COUNSEL: J. Stankiewicz for the Applicant
S. Razzouk for the Respondent
HEARD: March 24 and May 27, 2021
COSTS ENDORSEMENT
Introduction
[1] The Applicant husband (“the husband”) brought a motion for various relief, including a stay of two temporary support orders, one for child support and a second for unallocated payments in lieu of spousal support. He also sought the release to him alone of funds held in trust from the sale of the parties’ matrimonial home, as well as disclosure from the Respondent wife (“the wife”). Because it could not be heard in 59 minutes or less, I had to bifurcate the husband’s motion, dealing with the support and the release of funds issues first and then returning to deal with disclosure. The parties sorted out all but three sets of disclosure, with the Respondent providing the disclosure agreed upon. I determined the disclosure not agreed upon.
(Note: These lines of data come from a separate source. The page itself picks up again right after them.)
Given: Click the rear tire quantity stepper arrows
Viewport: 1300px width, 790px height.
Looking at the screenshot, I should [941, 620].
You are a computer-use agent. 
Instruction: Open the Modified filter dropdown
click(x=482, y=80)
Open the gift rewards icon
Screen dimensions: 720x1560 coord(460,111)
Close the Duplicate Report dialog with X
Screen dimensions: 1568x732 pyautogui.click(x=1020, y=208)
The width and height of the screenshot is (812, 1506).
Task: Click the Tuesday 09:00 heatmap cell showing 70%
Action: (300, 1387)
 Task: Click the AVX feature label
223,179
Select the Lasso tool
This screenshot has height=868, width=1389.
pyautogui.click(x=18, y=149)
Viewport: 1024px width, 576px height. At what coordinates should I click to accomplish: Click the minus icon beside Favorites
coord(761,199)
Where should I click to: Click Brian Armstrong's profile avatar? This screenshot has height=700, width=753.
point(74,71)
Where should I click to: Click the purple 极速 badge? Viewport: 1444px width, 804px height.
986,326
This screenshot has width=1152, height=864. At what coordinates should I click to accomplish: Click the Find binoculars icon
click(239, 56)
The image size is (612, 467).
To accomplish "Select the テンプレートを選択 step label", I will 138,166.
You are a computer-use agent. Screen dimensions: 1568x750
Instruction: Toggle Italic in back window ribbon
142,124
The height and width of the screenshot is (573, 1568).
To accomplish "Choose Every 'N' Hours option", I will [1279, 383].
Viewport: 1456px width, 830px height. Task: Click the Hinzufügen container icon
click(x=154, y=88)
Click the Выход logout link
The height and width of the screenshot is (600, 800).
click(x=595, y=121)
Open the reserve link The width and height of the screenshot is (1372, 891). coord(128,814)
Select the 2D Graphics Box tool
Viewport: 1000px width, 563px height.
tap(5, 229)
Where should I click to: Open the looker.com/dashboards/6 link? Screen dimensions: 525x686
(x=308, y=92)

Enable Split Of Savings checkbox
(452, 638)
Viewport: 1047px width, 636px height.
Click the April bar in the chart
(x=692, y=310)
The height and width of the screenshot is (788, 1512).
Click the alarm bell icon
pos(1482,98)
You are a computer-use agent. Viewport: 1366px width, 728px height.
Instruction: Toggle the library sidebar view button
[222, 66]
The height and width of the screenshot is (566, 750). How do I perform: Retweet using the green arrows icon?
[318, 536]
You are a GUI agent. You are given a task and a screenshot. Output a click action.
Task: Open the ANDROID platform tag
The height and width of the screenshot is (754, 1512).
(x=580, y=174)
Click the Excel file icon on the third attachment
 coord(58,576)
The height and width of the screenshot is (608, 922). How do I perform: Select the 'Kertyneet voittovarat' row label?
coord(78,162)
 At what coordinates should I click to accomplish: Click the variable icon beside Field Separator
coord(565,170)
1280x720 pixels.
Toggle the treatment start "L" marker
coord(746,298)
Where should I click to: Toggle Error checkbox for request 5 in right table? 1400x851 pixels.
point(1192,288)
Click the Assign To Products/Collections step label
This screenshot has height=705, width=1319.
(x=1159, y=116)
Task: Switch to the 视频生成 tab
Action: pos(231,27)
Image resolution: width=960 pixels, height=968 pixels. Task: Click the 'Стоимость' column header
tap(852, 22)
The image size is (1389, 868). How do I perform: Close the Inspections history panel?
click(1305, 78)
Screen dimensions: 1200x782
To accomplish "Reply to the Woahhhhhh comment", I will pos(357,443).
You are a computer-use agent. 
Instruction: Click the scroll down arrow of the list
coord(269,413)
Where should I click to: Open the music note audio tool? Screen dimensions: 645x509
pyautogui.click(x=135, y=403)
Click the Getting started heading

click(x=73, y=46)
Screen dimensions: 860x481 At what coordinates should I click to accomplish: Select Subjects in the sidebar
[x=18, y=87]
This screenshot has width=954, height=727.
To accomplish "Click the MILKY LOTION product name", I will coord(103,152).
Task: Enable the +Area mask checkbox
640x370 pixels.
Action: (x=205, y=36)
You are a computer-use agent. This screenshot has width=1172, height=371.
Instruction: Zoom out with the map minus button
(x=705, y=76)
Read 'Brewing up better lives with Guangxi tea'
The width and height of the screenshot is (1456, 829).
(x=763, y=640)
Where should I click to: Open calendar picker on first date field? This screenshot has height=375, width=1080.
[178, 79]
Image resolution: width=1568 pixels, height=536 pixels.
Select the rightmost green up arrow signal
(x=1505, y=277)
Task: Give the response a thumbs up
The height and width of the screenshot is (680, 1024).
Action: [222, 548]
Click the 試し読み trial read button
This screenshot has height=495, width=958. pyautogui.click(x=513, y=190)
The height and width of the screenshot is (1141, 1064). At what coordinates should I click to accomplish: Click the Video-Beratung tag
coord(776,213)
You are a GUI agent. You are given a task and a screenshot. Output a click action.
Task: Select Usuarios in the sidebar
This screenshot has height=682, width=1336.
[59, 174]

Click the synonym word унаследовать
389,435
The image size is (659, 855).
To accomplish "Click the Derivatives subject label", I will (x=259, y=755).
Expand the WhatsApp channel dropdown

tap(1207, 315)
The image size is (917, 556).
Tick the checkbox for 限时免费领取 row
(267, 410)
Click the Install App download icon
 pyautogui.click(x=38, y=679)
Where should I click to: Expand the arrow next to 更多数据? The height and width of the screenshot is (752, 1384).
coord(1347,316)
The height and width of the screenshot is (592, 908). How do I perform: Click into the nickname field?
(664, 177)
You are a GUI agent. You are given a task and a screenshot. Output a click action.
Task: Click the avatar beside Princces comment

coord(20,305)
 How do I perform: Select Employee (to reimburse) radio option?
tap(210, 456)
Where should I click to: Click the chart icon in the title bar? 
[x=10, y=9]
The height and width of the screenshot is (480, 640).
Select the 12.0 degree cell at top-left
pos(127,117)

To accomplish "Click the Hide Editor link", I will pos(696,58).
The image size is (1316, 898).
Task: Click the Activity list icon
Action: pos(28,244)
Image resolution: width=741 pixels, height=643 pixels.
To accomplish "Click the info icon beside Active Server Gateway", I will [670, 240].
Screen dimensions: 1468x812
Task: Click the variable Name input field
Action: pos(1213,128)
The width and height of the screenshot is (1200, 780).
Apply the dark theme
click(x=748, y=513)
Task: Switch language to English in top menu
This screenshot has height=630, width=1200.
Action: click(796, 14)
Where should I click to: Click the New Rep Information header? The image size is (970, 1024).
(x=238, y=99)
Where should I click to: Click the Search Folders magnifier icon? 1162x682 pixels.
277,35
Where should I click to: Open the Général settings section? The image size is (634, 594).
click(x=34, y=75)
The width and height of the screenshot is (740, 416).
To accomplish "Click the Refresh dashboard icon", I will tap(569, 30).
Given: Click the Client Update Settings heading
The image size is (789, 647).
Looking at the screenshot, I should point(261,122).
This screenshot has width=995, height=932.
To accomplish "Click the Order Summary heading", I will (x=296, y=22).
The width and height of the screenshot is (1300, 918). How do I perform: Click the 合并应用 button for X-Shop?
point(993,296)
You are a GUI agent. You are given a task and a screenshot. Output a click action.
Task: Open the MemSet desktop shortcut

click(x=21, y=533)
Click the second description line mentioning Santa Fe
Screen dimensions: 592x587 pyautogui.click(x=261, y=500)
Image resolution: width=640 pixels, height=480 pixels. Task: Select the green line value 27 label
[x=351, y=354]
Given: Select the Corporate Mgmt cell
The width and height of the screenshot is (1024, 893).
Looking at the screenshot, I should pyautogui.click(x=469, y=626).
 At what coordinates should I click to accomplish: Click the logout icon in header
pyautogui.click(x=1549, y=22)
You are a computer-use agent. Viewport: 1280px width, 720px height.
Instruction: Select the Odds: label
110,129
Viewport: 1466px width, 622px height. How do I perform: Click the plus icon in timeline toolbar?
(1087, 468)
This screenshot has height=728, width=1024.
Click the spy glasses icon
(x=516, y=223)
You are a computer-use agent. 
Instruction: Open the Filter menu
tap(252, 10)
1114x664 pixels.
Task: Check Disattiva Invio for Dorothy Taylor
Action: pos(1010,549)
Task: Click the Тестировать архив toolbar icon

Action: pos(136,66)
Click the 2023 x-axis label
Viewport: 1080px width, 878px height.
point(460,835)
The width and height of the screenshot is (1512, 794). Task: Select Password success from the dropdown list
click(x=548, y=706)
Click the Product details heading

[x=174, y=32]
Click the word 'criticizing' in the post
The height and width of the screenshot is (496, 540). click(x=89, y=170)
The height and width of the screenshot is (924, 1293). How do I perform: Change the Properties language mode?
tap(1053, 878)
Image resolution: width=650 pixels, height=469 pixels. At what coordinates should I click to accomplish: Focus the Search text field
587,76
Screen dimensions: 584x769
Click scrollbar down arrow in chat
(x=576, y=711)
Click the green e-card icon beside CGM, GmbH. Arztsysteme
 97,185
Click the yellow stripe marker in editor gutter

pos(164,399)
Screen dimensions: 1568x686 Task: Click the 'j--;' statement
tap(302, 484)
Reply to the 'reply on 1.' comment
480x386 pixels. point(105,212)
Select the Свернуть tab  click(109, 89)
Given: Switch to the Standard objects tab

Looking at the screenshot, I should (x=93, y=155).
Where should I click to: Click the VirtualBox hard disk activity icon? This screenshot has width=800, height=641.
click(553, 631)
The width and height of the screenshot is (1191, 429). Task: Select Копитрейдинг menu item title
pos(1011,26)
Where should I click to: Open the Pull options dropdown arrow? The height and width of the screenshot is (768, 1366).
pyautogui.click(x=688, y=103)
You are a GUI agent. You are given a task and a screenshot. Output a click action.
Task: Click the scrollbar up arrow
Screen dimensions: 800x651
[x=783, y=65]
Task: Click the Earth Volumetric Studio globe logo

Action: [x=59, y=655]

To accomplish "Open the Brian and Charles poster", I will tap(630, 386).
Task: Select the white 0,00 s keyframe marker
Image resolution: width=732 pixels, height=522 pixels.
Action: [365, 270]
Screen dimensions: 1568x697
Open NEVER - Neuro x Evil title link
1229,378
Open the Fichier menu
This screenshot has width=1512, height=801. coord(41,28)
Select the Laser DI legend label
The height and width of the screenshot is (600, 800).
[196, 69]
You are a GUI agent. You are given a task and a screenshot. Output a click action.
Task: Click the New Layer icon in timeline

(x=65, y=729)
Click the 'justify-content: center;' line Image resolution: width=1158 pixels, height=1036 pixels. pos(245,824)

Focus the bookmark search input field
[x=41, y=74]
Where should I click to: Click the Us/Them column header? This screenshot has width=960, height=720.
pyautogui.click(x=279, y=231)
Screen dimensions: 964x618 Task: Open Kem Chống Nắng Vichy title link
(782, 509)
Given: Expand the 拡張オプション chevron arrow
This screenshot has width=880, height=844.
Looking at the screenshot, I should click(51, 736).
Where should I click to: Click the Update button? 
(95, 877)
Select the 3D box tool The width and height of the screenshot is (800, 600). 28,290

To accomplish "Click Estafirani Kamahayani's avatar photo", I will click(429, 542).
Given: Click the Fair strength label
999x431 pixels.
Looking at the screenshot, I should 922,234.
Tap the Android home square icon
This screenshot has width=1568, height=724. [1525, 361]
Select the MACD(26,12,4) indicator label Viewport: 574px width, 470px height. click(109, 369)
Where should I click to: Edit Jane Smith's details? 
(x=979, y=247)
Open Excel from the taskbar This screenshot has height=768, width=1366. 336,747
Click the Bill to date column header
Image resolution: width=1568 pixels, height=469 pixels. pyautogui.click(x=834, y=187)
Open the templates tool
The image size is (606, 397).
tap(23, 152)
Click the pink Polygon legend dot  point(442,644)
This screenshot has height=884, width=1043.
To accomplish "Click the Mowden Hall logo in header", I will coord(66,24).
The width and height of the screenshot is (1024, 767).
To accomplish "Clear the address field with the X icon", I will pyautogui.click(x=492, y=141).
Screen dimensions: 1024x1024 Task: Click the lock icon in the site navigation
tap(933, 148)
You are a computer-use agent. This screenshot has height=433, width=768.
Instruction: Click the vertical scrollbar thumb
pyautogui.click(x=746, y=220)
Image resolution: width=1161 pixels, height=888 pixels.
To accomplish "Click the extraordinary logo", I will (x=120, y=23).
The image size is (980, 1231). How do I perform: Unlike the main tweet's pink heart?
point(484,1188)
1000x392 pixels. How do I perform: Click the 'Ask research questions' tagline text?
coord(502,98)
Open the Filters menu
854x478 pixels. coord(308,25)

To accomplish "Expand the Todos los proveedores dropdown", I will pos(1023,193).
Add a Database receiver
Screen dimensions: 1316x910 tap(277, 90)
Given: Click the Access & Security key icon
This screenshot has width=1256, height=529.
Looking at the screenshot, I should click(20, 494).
[2] I granted the Applicant the stay of the temporary support orders and further ordered the release of $35,000 to each party from funds held in trust. I found a material change in circumstances in that the husband had no income at this time and thus no ability to pay support, whether prospectively or in regard to current arrears. Since I did not find him intentionally unemployed or underemployed at the time, I did not impute income to him. Thus, I did not require him to pay support at that time. I stayed the “support” terms of the two temporary orders, subject to a review if there is a change in his health and/or employment status and a requirement that he provide certain disclosure. A further term was the release of $35,000 to each party from the funds held in trust.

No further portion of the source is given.